Exercise → Please take the records that follow and repeat exactly the lines starting with the line with "How do I perform: Click" and going on through the line with "Where should I".

[Stored items]

# # # #

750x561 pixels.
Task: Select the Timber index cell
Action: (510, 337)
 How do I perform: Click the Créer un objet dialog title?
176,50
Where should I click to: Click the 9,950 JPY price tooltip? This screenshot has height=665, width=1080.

# # # #

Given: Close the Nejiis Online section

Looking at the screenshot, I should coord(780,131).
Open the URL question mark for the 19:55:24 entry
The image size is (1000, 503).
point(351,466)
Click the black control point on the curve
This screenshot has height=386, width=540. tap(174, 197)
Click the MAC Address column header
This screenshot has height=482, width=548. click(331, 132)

# # # #

Task result →
 How do I perform: Click the Créer un objet dialog title?
176,50
Where should I click to: Click the 9,950 JPY price tooltip? This screenshot has height=665, width=1080.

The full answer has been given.